結核は1年半の薬物治療だそうです。要は完治がないんです。発生し無ければ良いのですが、結核菌はいますから、発生するかしないかです。ここで私も知ったのですけど、結核の種類は3種類ぐらいあります。よくベトナムの秘境に日本人が探検に来ますね。私も暇だから人生の探検してますが、本当に探検隊のごとくです。私が勤務するこの学校は街の中心から40分ぐらいの処にあります。それでもこんな感じで人間は生活をしております。

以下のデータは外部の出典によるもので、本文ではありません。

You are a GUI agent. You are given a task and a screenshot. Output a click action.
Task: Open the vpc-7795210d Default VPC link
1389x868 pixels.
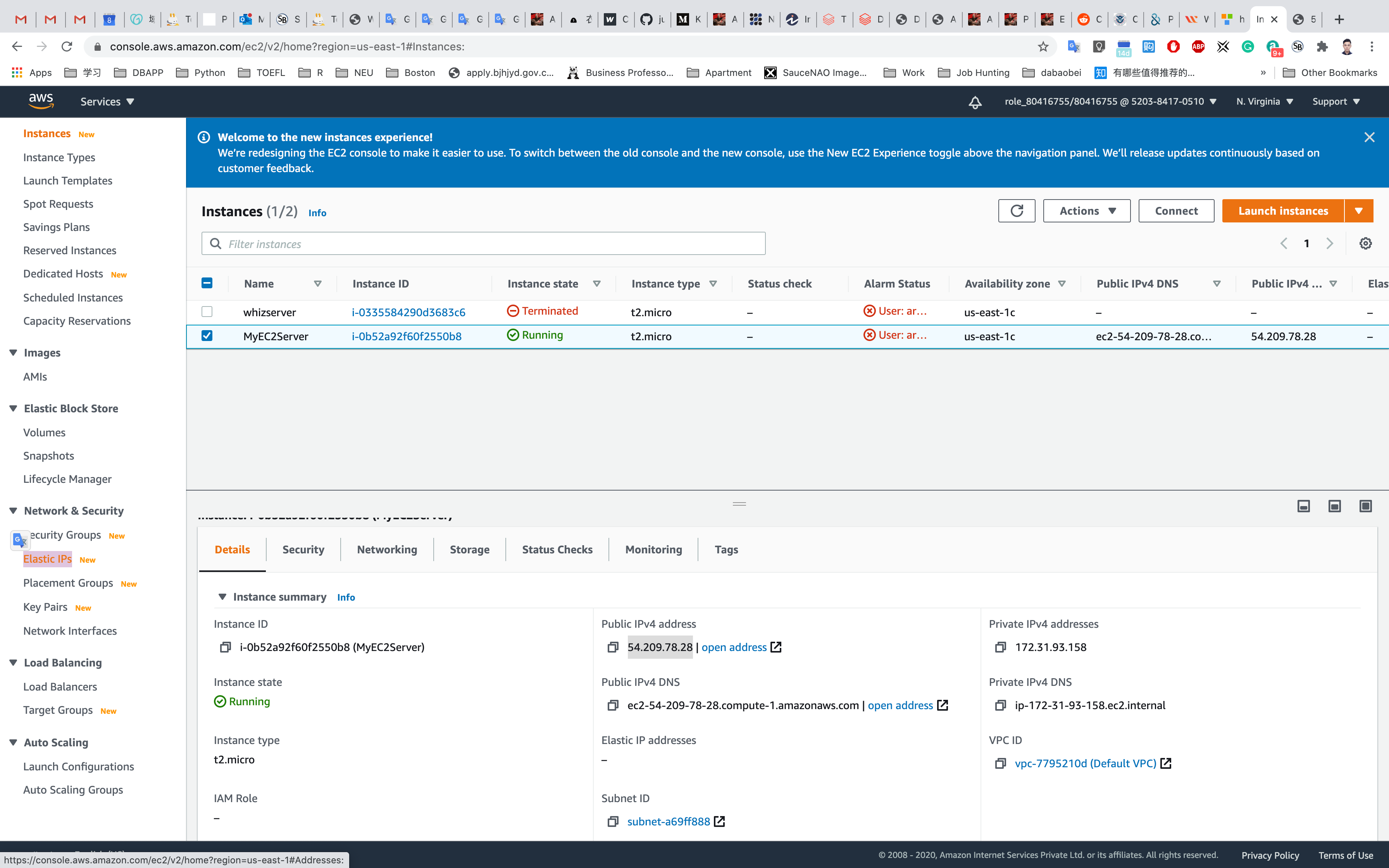1085,763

今のこのベトナムの生活は、私には十分刺激的です。ベトナム戦争をするためにアメリカから来た人たちは大変だったと思います。アメリカ人兵士だって来たくなかったはずです。
1日500円の生活が始まった
毎日のルーティンワークは、朝に学校に行き、休み時間に毎日同じ喫茶店MOOでブンチャーを食べて時間まで暇を潰し、午後に学校に戻り授業をする。喫茶店MOOは、ベトナム人ママとあと2人の店員の計3人で営業している店です。学校に来るたびに、2万5000ドン、最近は3万ドンでブンチャーを食べます。日本円で150円。これにヨーグルトドリンクを追加で頼むと5万5000ドン(約275円)になります。一人ではまずまずでしょう。他のベトナム人教師たちは90円のランチか200円の高級ランチどちらかでしょう。だいたいみんな3万ドンぐらいまでかな。安さを求めるだけなら、外食費は1日300円でいけるね。水がいりますか?20円くらいで、たいしたことは無い。一日500円で30日だと15000円か、本当に50000円あれば暮らせます。